22. Uluslararası Beytülmakdis Akademik Sempozyumu İçin Geri Sayım Başladı
İzmir Kâtip Çelebi Üniversitesi (İKÇÜ)’nin de paydaşlarından biri olduğu “22. Uluslararası Beytülmakdis Akademik Sempozyumu” 21-23 Ekim tarihlerinde Ankara Sosyal Bilimler Üniversitesi’nin ev sahipliğinde gerçekleşecek
Ankara Sosyal Bilimler Üniversitesi Rektörü Prof. Dr. Musa Kazım Arıcan, Karadeniz Teknik Üniversitesi Rektörü Prof. Dr. Hamdullah Çuvalcı, Mardin Artuklu Üniversitesi Rektörü Prof. Dr. İbrahim Özcoşar ve Sivas Cumhuriyet Üniversitesi Rektörü Prof. Dr. Alim Yıldız ile birlikte İzmir Katip Çelebi Üniversitesi (İKÇÜ) Rektörü Prof. Dr. Saffet Köse’nin de düzenleme kurulunda yer aldığı, bu yıl “Kudüs’ün Geleceği: Akademik Çalışmalar” teması ile düzenlenen sempozyum kapsamında iki gün boyunca 16 oturumda Kudüs’e ilişkin vaka çalışmalarının değerlendirileceği belirtildi. Yurt içi ve yurt dışından çeşitli üniversitelerin katkılarıyla düzenlenen 22. Uluslararası Beytülmakdis Sempozyumunda uluslararası hukuk, uluslararası siyaset, edebiyat, arkeoloji, İslami ilimler, eğitim, din, felsefe gibi alanlarda Kudüs’e dair yapılan çalışmaların tartışılacağı, sempozyum sonrasında ise bir gün süresince Kudüs Çalışmalarına ilişkin çalıştay düzenleneceği bilgisi verildi.
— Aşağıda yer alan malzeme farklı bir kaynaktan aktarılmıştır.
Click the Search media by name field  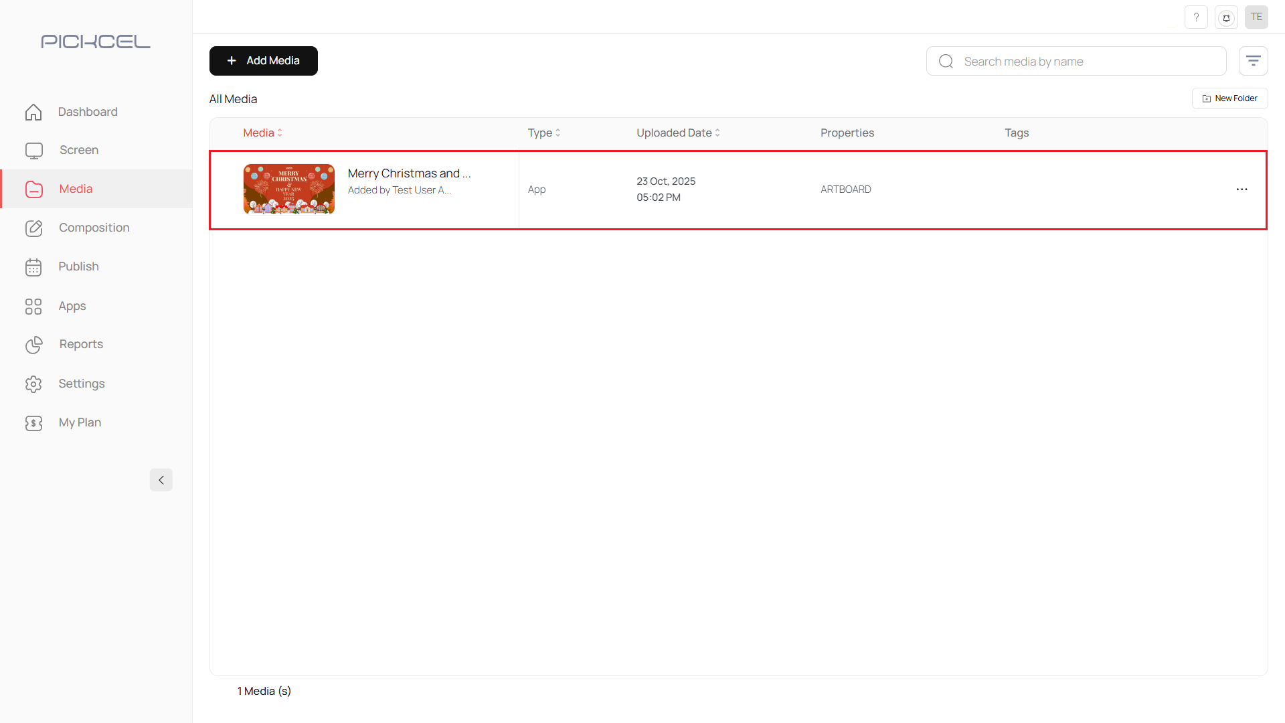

Sempozyum Düzenleme Kurulu Başkanı ve Mardin Artuklu Üniversitesi Rektörü Prof. Dr. İbrahim Özcoşar, Sempozyum Bildiri Çağrısı’nda, dini, kültürel ve tarihsel olarak farklı dinler ve milletler tarafından kutsiyet atfedilen Beytülmakdis’in, gerçek ötesi argümanlar, paradigma ve kavramlar kullanılarak politik çatışmaların ve kültürel sömürge hayallerinin hedefi haline getirildiğini vurguladı. Kudüs’te yaşanan fiziksel işgalin, yaratılan bilgi kirliliği sonucunda zihinsel işgalle birlikte yürütüldüğünün üzerinde duran Prof. Dr. İbrahim Özcoşar, “22. Uluslararası Beytülmakdis Akademik Sempozyumu”nun amacını ve gerekliliğini şu şekilde ifade etti: “Beytülmakdis’in tarihini, kültürel ve dinsel kodlarını, kutsiyetini, coğrafi ve stratejik konumunu emperyal amaçlardan bağımsız inceleyecek ciddi bilimsel çalışmalar hem dünya barışı hem de ilmin onurunu korumak adına bir zaruret haline gelmiştir. Beytülmakdis’te işgalin derinleştirilmesiyle eş-zamanlı yaşanan teorik ve kavramsal hareketlilik, epistemik köleliğe teslim olmamış ve sorgulama yetisini kaybetmemiş bilim insanlarına sorumluluk yüklemektedir.”